General information
- Type: Powered parachute
- National origin: France
- Manufacturer: Air Sylphe
- Status: Production completed

= Air Sylphe 447 =

French powered parachute

The Air Sylphe 447 is a French powered parachute that was designed and produced by Air Sylphe of Villereau, Nord. Now out of production, the aircraft was supplied as a complete ready-to-fly-aircraft.

The company appears to have gone out of business and ended production in the end of 2007.
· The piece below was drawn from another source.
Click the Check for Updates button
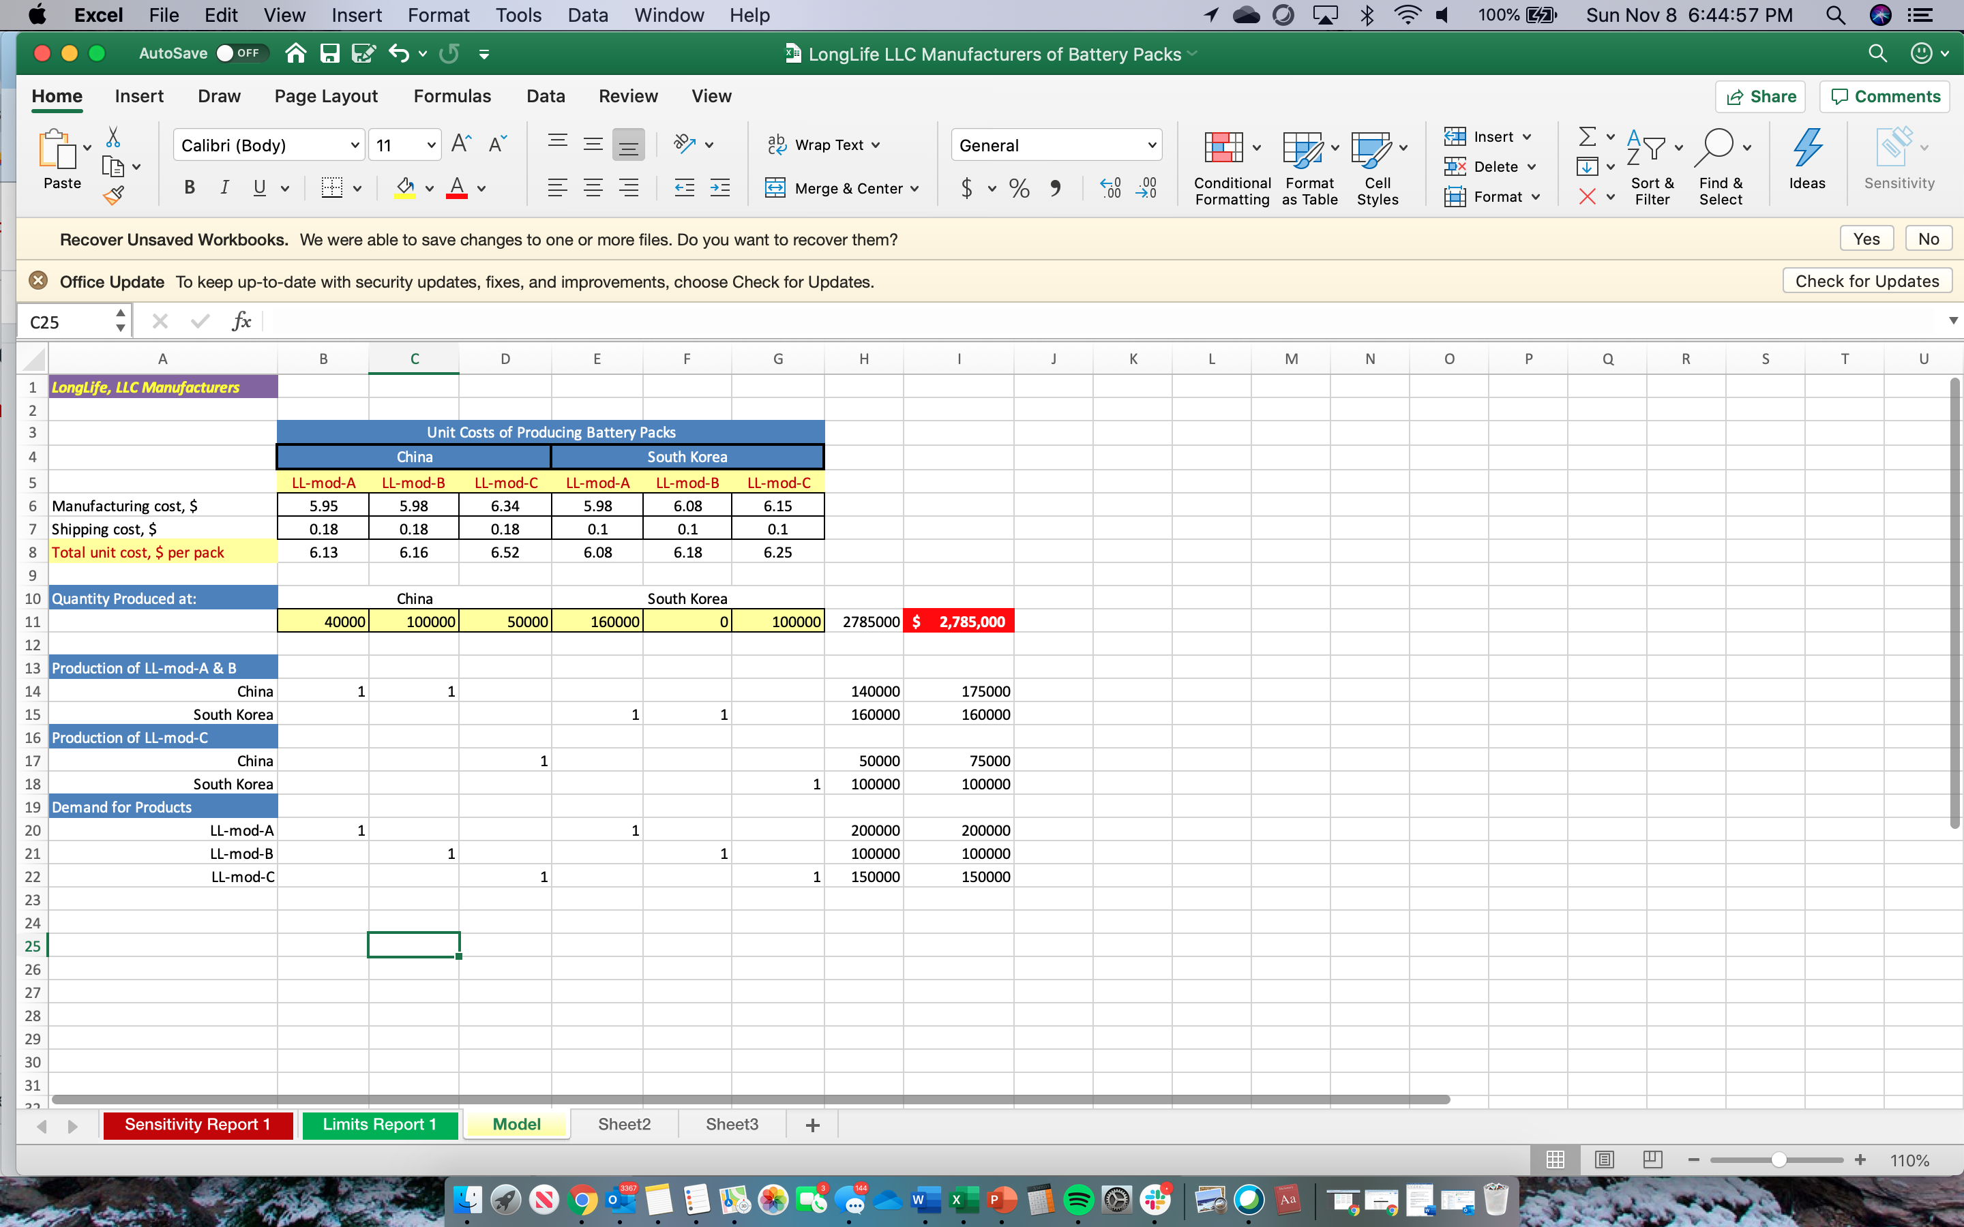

==Design and development==
The Air Sylphe 447 was designed to comply with the U.S. FAR 103 Ultralight Vehicles rules, including the category's maximum empty weight of 115 kg. The aircraft has a standard empty weight of 88 kg. It features a 35 m2 parachute-style wing, single-place accommodation, tricycle landing gear and a single 40 hp Rotax 447 engine in pusher configuration. The 50 hp Rotax 503 engine was a factory option.

The aircraft carriage is built from metal tubing with a ducted fan derived from an industrial air ventilation system. The main landing gear incorporates spring rod suspension.

The aircraft has an empty weight of 88 kg and a gross weight of 210 kg, giving a useful load of 122 kg. With full fuel of 18 L the payload for crew and baggage is 109 kg. A version with a gross weight of 310 kg to accommodate heavier pilots was also built.